Fig. 4. Immunofluorescence in L4/5 DRG and nerve terminals in the spinal cord (L5)

(A to C) TRPV1 IR cell bodies from vehicle- (A) and RTX-injected (B) ganglia. (C) Bar graph depicts a 66% relative decrease in TRPV1 IR cells in RTX-treated (11.1 ± 1.6%, 140 of 1259) versus contralateral ganglia (32.7 ± 3.4%, 476 of 1457; P = 0.002). (D to F) NF200-IR cell bodies were not significantly affected by RTX injection (69.3 ± 3.9%, 567 of 818) (D); vehicle-injected DRG (71.6 ± 4.7%, 985 of 1375; P = 0.27) (E). (G to I) SP-IR cell bodies in RTX-treated ganglia (10.7 ± 2.8%, 99 of 923) (G) compared with contralateral ganglia (25.8 ± 2.7%, 418 of 1621) (H) were decreased by 59% (P < 0.0001). (J to L) CGRP-IR cell bodies from vehicle-injected (27 ± 1.4%, 290 of 1055) (J) and RTX-injected (42 ± 0.7%, 440 of 1044; P = 0.005) (K) ganglia. (L) Bar graph depicts a 35.6% relative decrease. (M to O) CGRP-IR nerve terminals in the dorsal horn (DH) from vehicle- (M) and RTX-injected (N) sides of the same animal with a 40.8 ± 8.5% reduction (O) in CGRP nociceptive terminals. Cell counts are a summation of DRG sections from three animals and are expressed as % IR cells per total cells. Scale bars, 100 μm (A to K) and 300 μm (M and N).

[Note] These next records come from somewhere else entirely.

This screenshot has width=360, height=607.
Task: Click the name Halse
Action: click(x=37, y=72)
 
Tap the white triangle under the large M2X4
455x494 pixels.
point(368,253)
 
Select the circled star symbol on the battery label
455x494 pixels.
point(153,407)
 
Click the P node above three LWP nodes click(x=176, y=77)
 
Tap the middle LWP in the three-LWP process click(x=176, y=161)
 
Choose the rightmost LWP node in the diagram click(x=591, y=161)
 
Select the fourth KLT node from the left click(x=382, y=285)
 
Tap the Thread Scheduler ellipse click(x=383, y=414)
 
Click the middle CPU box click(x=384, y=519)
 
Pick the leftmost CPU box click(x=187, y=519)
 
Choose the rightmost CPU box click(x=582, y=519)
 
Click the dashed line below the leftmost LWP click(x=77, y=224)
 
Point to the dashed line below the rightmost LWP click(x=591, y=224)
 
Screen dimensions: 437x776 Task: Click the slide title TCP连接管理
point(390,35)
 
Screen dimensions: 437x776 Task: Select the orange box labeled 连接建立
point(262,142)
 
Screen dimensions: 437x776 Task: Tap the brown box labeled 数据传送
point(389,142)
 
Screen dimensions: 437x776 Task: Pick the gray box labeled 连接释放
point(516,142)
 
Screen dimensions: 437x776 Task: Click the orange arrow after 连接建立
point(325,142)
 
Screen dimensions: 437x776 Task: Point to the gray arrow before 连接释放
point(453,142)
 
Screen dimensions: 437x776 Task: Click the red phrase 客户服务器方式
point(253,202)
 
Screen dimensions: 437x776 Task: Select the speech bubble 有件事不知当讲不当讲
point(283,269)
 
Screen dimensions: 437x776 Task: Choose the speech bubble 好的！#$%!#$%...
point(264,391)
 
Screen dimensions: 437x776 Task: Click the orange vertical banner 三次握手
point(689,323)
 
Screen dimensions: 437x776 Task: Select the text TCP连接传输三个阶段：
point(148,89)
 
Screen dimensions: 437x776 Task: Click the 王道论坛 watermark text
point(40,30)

Fig. 5. Comparative histology of DRG injected with either vehicle or RTX

Hematoxylin and eosin (H&E) preparation of DRG parenchyma from lumbar DRG at ×40 magnification. (A and C) DRG injected with vehicle only demonstrating multiple large-, medium-, and small-diameter cell bodies with a generally thinly dispersed and uniform distribution of satellite cells, typically arrayed linearly along axons and in single cell layers around cell bodies. (B and D) In contrast, DRG injected with RTX demonstrate an overall reduction in the number of ganglion cells and an increase in the number of intervening, multilayered satellite cells (black arrows). Additionally, in some foci, the satellite cells are seen forming small aggregates resembling the structures that have been previously described as nodules of Nageotte (black arrowheads). Scale bar, 50 μm.